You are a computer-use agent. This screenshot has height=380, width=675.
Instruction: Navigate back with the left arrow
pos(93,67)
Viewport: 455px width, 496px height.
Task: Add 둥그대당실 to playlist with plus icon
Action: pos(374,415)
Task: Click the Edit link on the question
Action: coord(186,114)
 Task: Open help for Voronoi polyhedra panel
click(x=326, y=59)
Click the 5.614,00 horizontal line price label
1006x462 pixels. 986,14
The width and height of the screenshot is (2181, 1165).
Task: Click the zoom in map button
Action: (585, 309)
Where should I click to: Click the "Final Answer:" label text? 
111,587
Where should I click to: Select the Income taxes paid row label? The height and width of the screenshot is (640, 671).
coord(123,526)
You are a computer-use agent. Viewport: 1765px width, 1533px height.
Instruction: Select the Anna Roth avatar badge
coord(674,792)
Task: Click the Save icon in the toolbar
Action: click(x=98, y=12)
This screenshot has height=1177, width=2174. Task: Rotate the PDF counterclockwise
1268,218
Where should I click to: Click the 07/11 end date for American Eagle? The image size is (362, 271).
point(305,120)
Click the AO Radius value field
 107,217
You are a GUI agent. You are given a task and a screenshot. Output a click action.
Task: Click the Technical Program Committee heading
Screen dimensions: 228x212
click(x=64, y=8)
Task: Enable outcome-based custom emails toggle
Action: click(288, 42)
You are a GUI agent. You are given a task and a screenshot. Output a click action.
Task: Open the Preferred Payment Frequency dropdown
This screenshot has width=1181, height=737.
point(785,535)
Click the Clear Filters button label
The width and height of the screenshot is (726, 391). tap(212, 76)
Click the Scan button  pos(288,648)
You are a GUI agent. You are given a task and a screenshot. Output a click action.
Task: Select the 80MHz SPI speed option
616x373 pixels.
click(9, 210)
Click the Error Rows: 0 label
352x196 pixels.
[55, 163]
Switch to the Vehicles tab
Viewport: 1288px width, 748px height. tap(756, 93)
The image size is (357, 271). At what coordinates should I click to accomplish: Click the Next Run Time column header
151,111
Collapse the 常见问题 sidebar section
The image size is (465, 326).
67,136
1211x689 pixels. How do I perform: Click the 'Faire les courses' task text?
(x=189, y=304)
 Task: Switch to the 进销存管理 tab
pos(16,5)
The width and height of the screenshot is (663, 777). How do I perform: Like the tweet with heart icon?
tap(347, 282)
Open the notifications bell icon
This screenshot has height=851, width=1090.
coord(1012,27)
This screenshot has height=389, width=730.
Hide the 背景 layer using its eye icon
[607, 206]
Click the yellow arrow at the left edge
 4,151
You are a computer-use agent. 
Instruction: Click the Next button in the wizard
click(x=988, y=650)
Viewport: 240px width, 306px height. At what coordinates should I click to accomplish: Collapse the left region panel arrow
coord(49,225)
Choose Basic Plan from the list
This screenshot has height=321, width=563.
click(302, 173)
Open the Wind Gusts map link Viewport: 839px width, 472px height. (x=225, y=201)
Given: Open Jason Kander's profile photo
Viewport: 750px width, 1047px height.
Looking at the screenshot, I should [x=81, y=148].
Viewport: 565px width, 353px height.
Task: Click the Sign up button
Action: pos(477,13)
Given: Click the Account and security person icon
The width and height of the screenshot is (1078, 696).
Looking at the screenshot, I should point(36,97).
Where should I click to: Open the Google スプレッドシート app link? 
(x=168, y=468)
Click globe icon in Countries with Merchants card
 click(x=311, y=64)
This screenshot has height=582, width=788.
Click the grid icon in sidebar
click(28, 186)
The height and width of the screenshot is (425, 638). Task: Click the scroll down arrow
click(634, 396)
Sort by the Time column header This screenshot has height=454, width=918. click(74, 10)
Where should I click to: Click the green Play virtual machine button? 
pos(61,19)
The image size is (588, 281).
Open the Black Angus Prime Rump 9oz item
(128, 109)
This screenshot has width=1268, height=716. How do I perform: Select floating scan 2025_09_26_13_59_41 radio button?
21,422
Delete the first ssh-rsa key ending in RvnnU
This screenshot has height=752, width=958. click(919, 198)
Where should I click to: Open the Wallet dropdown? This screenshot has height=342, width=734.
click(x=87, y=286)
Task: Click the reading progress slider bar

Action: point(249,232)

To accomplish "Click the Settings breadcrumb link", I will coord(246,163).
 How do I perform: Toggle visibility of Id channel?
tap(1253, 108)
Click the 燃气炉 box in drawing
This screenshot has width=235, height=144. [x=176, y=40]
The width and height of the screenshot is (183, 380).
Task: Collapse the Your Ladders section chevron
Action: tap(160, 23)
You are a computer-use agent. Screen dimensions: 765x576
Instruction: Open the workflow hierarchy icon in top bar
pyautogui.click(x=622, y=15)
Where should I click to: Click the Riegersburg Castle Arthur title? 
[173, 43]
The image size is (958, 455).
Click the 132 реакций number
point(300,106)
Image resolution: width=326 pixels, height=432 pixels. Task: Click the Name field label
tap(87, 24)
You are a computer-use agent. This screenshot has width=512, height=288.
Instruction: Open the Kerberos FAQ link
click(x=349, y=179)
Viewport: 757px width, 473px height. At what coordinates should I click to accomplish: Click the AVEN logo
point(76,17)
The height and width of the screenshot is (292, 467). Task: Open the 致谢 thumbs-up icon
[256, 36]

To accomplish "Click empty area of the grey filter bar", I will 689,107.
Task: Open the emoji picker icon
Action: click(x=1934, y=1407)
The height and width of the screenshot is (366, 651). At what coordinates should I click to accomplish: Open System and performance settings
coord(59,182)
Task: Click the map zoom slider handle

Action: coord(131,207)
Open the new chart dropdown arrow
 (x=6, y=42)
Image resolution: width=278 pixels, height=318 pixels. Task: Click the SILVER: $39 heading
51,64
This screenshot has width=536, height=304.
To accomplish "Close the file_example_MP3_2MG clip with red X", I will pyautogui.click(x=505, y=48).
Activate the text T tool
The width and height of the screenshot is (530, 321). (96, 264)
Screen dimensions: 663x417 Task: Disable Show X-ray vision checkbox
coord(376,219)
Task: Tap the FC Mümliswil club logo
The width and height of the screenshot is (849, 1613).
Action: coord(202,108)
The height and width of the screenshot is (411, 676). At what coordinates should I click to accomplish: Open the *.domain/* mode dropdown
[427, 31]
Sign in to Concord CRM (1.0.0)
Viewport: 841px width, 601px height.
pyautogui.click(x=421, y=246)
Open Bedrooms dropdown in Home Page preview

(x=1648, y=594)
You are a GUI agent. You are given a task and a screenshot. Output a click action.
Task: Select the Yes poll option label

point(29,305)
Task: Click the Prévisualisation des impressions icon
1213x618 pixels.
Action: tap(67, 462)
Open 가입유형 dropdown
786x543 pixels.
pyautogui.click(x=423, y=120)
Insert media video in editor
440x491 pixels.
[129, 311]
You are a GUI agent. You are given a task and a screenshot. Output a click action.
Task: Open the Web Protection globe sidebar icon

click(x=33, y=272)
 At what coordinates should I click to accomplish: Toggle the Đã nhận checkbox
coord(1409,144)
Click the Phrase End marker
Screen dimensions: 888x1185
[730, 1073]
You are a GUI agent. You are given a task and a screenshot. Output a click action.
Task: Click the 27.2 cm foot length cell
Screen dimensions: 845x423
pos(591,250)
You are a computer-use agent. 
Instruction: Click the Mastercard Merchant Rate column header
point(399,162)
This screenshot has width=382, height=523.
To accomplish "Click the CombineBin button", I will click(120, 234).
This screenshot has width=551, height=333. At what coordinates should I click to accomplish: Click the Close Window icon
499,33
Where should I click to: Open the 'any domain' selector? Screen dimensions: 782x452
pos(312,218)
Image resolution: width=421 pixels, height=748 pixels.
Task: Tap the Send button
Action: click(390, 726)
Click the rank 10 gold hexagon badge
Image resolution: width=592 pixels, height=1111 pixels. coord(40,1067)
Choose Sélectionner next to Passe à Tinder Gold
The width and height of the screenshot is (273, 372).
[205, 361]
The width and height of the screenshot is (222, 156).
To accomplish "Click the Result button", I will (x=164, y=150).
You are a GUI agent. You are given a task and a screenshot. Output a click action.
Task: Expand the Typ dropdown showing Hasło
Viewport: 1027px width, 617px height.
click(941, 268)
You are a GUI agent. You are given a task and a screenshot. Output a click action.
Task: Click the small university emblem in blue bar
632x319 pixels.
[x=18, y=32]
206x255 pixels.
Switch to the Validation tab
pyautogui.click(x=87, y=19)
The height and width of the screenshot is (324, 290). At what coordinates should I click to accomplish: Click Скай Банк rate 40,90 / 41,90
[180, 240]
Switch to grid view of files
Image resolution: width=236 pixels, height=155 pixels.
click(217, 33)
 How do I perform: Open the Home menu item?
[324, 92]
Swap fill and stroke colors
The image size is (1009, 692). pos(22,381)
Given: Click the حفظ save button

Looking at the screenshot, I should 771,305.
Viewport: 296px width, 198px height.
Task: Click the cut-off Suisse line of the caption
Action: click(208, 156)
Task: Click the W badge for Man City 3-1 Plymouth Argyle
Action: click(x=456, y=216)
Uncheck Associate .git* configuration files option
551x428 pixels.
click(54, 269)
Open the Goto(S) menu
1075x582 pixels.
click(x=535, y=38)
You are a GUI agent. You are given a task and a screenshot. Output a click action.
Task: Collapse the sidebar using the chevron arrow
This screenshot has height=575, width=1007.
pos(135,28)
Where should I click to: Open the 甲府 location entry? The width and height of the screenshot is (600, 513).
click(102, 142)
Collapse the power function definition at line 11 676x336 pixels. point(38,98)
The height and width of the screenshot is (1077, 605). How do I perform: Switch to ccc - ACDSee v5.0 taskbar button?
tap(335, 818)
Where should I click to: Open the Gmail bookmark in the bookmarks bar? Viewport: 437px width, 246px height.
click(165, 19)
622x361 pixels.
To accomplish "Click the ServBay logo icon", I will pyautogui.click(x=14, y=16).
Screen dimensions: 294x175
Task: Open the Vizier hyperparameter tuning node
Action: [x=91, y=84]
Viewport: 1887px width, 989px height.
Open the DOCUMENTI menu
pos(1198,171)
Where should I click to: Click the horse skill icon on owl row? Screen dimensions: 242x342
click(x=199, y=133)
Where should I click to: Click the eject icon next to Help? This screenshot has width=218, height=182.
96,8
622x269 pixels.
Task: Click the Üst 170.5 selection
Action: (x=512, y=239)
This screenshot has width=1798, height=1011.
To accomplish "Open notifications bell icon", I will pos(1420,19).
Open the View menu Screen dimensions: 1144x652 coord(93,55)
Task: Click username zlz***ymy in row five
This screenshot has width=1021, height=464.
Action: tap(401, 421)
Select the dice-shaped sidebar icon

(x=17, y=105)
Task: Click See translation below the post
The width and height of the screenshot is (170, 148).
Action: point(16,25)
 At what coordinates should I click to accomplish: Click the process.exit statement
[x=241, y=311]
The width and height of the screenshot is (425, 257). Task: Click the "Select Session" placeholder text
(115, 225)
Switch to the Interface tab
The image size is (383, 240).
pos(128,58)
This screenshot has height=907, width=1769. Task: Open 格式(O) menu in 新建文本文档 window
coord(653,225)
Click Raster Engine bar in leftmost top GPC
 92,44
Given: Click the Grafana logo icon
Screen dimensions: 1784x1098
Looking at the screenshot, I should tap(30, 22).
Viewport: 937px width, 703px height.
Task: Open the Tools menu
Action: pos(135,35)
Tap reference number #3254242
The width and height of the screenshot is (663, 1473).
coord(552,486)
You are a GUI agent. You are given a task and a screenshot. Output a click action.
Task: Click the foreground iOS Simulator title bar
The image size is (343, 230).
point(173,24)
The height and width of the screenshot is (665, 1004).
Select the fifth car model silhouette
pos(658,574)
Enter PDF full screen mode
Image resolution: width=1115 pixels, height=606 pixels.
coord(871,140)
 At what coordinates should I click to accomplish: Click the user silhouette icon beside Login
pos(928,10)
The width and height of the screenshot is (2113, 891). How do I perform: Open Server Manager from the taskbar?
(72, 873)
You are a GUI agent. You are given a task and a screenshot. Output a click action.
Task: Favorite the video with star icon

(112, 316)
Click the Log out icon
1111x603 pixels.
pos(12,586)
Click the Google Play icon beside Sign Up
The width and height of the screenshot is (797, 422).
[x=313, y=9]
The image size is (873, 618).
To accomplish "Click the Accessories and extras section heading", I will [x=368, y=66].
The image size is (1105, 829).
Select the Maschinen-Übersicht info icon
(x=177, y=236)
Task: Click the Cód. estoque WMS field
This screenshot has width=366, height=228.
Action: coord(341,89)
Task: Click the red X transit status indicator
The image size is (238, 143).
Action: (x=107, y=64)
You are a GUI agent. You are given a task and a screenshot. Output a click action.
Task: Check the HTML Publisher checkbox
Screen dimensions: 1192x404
□ □ □ □
Please copy out the lines above exactly, from the line containing "Where should I click to: Open the Google" up to and including the line containing "tap(1253, 108)".

Where should I click to: Open the Google スプレッドシート app link? 
(x=168, y=468)
Click globe icon in Countries with Merchants card
 click(x=311, y=64)
This screenshot has height=582, width=788.
Click the grid icon in sidebar
click(28, 186)
The height and width of the screenshot is (425, 638). Task: Click the scroll down arrow
click(634, 396)
Sort by the Time column header This screenshot has height=454, width=918. click(74, 10)
Where should I click to: Click the green Play virtual machine button? 
pos(61,19)
The image size is (588, 281).
Open the Black Angus Prime Rump 9oz item
(128, 109)
This screenshot has width=1268, height=716. How do I perform: Select floating scan 2025_09_26_13_59_41 radio button?
21,422
Delete the first ssh-rsa key ending in RvnnU
This screenshot has height=752, width=958. click(919, 198)
Where should I click to: Open the Wallet dropdown? This screenshot has height=342, width=734.
click(x=87, y=286)
Task: Click the reading progress slider bar

Action: point(249,232)

To accomplish "Click the Settings breadcrumb link", I will coord(246,163).
 How do I perform: Toggle visibility of Id channel?
tap(1253, 108)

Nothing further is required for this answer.